_TASK INPUT:_

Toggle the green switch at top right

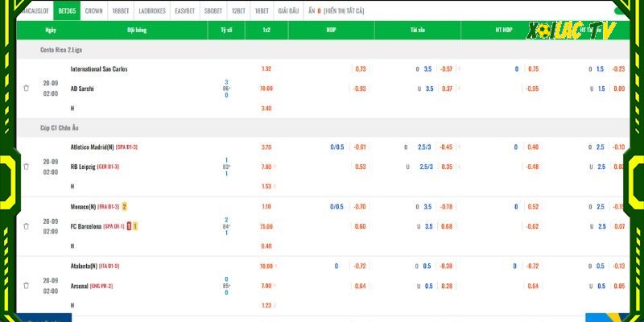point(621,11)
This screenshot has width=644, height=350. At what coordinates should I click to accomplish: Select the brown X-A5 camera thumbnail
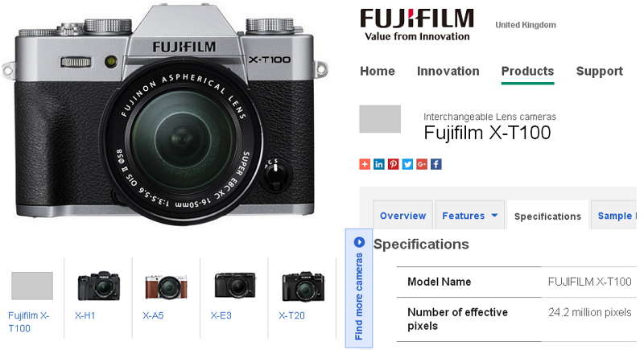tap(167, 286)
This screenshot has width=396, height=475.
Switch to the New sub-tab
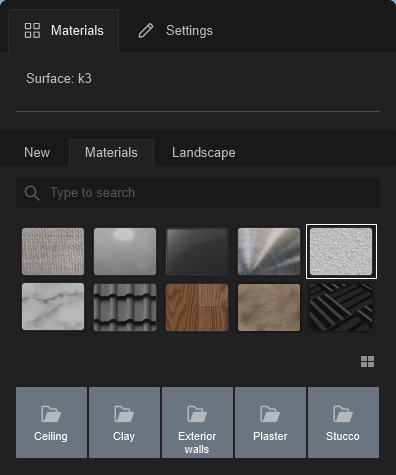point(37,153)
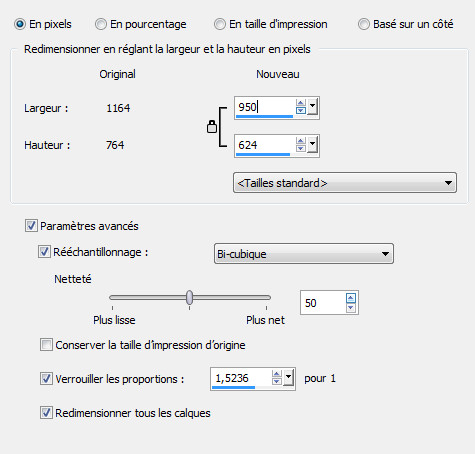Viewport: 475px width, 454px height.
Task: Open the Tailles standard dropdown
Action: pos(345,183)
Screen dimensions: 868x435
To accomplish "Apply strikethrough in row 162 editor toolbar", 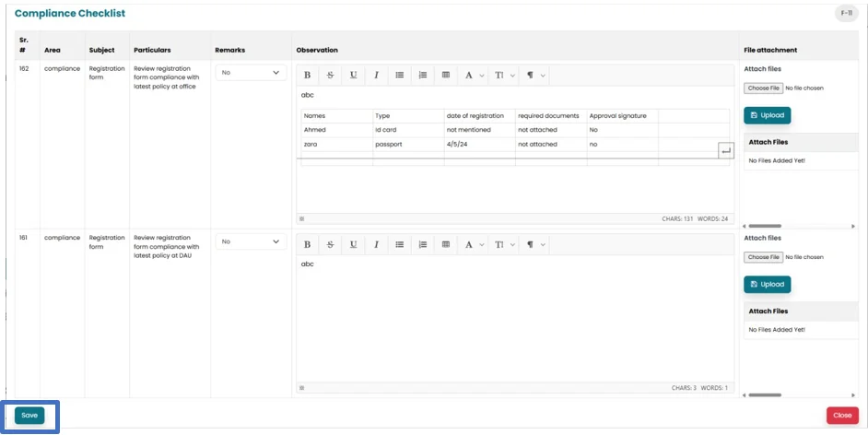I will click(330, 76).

--

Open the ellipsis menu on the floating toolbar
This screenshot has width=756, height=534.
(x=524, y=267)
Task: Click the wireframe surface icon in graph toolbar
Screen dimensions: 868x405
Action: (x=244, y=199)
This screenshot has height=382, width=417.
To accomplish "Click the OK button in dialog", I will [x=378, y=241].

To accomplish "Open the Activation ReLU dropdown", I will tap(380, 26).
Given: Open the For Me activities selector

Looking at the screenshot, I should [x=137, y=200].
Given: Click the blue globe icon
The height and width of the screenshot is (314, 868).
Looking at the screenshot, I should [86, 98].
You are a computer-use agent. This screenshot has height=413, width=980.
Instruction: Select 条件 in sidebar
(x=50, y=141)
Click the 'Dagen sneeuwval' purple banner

_WHAT YOU WILL DO:_
Lines with the string "icon" in the data above: say how many there are, giving the number alone.

_COMPLETED EXERCISE:_
2